Dr. Carsten Brosda: Da bin ich mir nicht so sicher. Zumindest würde ich die Legitimation des öffentlich-rechtlichen Rundfunks nicht an die Beitragshöhe knüpfen. Viel wichtiger ist es, dass die Angebote der Sender auf die Akzeptanz des Publikums stoßen und der „public value“ der Programme erkennbar ist. Denn zur Entwicklungsgarantie des öffentlich-rechtlichen Rundfunks gehört natürlich auch, dass die Beiträge irgendwann wieder steigen werden. Dann muss man inhaltlich argumentieren können und darf sich nicht auf Formalia zurückziehen.

medienpolitik.net: Die Altersversorgung der ARD ist ebenfalls von der KEF kritisch angesprochen worden. Zwar haben die ARD und das Deutschlandradio die entsprechenden Verträge gekündigt, aber damit ist das Problem anscheinend nicht gelöst. Sollte man einen radikalen Schnitt machen und sollten die Länder die Versorgungsleistungen bis zu einem Stichtag übernehmen, damit die die Sender hierfür nicht noch mehr Beitragsgeld aufwenden müssen?

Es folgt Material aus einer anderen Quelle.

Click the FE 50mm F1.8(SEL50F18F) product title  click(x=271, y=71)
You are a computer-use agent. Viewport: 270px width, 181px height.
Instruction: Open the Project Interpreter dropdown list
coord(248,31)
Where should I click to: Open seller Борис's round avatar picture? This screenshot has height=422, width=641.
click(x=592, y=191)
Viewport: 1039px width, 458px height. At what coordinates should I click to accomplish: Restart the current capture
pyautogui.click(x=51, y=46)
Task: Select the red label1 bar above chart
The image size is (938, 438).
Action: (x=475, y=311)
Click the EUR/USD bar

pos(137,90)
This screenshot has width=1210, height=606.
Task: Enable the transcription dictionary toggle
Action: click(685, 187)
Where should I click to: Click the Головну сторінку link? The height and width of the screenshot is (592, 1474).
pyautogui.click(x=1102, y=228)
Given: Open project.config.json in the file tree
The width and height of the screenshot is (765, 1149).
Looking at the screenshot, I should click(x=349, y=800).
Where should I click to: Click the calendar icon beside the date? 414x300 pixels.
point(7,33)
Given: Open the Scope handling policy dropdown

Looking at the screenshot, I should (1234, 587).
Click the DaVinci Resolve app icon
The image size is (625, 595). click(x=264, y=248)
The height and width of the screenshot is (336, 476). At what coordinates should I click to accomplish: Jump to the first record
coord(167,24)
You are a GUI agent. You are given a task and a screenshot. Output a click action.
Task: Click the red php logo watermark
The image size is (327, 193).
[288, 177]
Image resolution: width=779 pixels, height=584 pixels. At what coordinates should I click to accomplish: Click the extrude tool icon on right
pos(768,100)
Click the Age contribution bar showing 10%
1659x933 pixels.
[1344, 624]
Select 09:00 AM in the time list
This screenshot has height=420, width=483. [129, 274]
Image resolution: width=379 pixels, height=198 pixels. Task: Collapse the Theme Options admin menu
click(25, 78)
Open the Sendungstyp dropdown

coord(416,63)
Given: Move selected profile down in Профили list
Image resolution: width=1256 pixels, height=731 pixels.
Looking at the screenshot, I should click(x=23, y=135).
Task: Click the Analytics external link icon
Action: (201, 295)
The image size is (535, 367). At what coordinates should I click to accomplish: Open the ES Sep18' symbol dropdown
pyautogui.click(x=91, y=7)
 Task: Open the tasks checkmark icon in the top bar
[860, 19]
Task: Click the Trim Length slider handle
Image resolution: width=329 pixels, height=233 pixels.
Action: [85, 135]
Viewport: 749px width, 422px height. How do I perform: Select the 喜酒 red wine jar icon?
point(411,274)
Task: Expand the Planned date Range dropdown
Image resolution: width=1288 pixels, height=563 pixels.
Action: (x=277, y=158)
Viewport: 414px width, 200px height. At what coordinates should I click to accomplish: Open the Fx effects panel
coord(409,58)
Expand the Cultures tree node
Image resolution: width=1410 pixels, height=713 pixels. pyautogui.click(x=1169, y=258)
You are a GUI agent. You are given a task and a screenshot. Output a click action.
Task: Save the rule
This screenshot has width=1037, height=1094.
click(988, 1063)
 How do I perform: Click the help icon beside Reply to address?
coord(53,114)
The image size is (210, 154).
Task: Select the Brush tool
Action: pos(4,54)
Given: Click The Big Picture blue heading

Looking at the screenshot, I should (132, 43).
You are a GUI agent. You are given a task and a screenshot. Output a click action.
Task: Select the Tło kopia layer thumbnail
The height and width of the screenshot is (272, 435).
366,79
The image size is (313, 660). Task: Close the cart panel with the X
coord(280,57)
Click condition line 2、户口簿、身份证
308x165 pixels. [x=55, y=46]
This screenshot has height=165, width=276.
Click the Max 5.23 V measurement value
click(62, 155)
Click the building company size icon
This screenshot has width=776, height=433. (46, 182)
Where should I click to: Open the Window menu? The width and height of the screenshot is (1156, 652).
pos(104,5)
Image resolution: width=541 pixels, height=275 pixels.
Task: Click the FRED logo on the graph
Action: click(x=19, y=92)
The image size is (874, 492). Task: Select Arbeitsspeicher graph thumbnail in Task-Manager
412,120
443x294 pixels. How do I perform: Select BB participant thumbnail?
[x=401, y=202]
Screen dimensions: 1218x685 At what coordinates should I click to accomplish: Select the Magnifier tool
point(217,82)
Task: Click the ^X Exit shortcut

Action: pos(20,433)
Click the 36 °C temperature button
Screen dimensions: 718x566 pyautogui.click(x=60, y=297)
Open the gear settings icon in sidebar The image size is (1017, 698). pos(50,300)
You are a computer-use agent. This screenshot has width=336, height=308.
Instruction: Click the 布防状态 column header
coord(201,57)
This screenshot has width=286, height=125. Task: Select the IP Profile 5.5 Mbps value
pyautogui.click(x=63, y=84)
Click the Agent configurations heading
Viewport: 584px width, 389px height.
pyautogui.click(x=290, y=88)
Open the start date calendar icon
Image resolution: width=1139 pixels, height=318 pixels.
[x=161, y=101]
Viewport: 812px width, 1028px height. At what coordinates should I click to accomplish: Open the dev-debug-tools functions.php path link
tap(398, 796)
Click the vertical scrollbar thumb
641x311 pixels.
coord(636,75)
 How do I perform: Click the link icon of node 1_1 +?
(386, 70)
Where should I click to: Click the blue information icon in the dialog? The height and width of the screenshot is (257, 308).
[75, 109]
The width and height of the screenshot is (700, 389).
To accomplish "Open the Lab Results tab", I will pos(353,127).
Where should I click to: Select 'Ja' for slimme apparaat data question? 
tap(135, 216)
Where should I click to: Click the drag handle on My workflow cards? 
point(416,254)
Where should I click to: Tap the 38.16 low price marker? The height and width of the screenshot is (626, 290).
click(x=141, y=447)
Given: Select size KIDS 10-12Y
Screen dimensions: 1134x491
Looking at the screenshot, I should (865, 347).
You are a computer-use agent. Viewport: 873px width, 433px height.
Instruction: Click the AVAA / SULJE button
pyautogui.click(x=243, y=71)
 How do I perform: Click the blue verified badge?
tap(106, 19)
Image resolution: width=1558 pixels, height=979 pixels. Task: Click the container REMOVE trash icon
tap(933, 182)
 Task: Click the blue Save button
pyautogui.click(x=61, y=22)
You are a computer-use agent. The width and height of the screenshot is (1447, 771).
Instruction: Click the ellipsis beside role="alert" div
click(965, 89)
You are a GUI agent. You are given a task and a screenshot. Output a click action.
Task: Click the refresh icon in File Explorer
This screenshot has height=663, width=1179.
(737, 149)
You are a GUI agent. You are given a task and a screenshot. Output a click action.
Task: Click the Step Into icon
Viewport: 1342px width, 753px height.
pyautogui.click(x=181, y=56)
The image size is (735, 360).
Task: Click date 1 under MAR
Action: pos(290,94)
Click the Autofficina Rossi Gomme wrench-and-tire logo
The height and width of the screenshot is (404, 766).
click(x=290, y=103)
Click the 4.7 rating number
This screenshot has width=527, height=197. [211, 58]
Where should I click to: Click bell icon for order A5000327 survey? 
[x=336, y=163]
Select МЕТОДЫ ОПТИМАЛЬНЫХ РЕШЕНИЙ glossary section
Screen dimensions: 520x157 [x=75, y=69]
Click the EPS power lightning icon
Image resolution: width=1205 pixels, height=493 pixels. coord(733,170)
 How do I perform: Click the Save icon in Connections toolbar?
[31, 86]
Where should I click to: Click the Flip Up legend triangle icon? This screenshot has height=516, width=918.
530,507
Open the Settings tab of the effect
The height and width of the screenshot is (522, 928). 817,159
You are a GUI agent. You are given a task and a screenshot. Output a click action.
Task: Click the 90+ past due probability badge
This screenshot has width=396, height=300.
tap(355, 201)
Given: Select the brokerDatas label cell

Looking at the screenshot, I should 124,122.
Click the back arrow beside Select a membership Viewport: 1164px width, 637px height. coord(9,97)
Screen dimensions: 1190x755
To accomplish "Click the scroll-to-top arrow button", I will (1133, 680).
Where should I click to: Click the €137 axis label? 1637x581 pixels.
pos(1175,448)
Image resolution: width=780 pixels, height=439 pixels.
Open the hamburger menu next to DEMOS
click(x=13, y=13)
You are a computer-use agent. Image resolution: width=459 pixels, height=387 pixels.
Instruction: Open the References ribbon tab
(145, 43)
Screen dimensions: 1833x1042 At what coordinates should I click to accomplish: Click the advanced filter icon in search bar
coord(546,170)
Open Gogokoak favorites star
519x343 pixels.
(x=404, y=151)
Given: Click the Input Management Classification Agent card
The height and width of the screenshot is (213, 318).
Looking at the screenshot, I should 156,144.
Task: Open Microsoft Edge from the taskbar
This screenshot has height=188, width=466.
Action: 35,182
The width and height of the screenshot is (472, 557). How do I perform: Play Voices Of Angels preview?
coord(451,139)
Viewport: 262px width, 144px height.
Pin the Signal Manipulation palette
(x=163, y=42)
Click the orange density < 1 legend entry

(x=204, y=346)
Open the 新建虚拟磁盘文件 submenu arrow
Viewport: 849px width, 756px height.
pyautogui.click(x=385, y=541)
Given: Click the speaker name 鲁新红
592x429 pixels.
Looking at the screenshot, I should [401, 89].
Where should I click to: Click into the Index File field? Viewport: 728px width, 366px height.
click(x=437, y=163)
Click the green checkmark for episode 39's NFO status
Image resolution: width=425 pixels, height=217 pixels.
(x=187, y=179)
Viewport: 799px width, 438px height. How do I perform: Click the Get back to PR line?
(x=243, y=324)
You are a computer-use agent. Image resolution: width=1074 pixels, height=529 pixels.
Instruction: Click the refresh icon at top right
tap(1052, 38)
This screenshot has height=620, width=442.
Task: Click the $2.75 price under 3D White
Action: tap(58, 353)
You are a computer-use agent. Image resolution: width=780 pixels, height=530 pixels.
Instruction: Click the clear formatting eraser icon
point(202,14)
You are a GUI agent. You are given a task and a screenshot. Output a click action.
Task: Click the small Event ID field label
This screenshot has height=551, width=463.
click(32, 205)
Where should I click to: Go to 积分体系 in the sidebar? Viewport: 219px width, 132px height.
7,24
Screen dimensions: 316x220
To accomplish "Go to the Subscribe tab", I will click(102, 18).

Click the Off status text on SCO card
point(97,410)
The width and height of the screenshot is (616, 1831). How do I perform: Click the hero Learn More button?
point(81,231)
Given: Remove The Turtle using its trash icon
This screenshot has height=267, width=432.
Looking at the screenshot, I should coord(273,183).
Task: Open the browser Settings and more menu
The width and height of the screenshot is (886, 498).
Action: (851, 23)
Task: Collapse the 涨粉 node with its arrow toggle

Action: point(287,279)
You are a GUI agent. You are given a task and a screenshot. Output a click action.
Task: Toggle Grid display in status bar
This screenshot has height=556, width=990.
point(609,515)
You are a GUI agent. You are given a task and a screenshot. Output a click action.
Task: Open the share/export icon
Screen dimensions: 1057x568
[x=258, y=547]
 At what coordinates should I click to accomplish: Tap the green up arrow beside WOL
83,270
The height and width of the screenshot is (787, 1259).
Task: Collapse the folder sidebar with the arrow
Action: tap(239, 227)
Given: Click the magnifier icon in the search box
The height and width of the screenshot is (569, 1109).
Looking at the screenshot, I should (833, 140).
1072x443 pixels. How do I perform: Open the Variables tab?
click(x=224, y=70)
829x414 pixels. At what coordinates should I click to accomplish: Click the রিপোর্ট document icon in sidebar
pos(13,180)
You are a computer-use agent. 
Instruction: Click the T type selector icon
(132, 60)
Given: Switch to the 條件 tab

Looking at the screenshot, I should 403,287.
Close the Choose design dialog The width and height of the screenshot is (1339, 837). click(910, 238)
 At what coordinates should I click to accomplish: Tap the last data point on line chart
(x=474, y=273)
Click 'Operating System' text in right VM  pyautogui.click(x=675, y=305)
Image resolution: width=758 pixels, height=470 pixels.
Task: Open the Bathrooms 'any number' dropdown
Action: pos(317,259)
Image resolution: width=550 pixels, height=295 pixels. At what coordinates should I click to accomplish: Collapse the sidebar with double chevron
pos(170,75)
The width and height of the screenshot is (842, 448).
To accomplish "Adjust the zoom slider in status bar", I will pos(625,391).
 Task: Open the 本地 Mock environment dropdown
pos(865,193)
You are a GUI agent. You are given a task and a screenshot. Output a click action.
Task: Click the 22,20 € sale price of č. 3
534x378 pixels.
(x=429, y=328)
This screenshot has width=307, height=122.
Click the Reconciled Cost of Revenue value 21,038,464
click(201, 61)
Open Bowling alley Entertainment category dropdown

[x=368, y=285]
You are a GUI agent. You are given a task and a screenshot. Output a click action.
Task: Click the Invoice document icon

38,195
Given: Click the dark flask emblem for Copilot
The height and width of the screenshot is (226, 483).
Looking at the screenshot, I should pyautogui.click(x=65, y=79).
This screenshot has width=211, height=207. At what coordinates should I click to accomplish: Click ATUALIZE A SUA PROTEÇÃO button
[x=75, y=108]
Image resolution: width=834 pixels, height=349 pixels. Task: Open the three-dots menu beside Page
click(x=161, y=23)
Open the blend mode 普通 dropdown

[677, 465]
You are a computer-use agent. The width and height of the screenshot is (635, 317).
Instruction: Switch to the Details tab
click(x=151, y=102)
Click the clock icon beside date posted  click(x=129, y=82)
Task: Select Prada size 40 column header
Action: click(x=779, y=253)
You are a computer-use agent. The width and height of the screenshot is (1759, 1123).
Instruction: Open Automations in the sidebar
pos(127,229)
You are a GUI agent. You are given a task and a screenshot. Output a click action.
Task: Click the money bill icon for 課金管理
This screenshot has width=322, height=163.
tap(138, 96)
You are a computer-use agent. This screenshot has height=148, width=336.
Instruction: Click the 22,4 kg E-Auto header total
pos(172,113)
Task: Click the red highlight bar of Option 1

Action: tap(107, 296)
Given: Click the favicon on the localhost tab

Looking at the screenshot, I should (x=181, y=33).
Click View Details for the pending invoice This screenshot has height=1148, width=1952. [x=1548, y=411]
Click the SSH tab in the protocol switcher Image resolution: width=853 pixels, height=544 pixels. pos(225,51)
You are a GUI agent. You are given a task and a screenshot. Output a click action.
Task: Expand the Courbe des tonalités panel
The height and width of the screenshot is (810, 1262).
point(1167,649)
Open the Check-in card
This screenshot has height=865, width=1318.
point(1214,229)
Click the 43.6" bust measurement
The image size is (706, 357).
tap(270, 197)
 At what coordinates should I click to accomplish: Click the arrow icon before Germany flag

Dr. Carsten Brosda: Was wäre damit gewonnen? Die Länder müssten dann Leistungen übernehmen, die sie bei ihren eigenen Beschäftigten schon längst nicht mehr in dieser Form übernehmen, weil das Geld dafür nicht reicht. Und gleichzeitig würden wir den Reformdruck aus dem System nehmen. Das ist nicht klug. Mit der aktuellen KEF-Entscheidung haben wir eine Grundlage, auf der die Anstalten das Problem jetzt zügig angehen können, aber auch müssen.

medienpolitik.net: Die Länder haben eine Arbeitsgruppe „Auftrag und Strukturoptimierung der Rundfunkanstalten“ eingesetzt. Was ist das für Sie Ziel dieser Arbeitsgruppe?

Dr. Carsten Brosda: Es geht darum, dass wir die Grundlagen für einen leistungsfähigen und bezahlbaren öffentlich-rechtlichen Rundfunk im 21. Jahrhundert schaffen. Dabei sind für mich drei große Felder von Bedeutung: Erstens geht es darum, die Synergien zwischen den Anstalten zu heben und Redundanzen zu beseitigen. Es muss längst nicht jeder alles machen. Hier hat eine vertiefte Kooperation nicht nur Sinn, sondern hilft Kosten zu senken. Zweitens müssen wir uns Gedanken darüber machen, wie das Angebot des öffentlich-rechtlichen Rundfunks aussehen soll, was künftig wie produziert werden soll und was auf welchen Wegen verbreitet wird. Das alles immer unter der Prämisse, dass wir den öffentlich-rechtlichen Rundfunk unbedingt brauchen. Und drittens sollten wir uns ansehen, wie wir den Finanzbedarf des gesamten Systems bestimmen. Auch hier kann es Sinn haben, strukturell wirksame Mechanismen der Kostendämpfung zu entwickeln und einzusetzen. Das alles sind Themen, die man nicht mal eben in einem Jahr abarbeitet, sondern die uns eine Zeit lang beschäftigen werden.

medienpolitik.net: Das Verfassungsgericht achtet sehr sorgfältig darauf, dass sich die Länder nicht in die Programmhoheit der Sender einmischen. Wie groß ist der Spielraum der Länder für weitere Reformen?

Dr. Carsten Brosda: Es geht ja nicht darum, dass die Länder sich ins Programm einmischen sollen. Im Gegenteil. Ich kann mir gut vorstellen, dass ein noch höheres Maß an Freiheit für die Anstalten bei gleichzeitig steigender Kostenverantwortung sehr wohl möglich ist. Ich bin mir sicher, dass der öffentlich-rechtliche Rundfunk in der Zukunft sehr anders aussehen wird und wir das auch in der Beauftragung berücksichtigen müssen. Ich halte es für durchaus wahrscheinlich, dass wir perspektivisch eher abstrakt die Produktion von Inhalten öffentlich-rechtlicher Qualität beauftragen werden und die Frage, was auf welchen Wegen verbreitet wird, von den Anstalten zu beantworten ist. Wir zeigen ja schon beim jungen Angebot, dass wir nicht in jedem Fall neue Sender und neue Strukturen brauchen. Dieses Inhalte-Netzwerk, das da jetzt entsteht, sollten wir uns genau ansehen und dann bewerten, was wir daraus lernen können.

Der Beitrag wurde in der promedia-Ausgabe 10/16 erstveröffentlicht.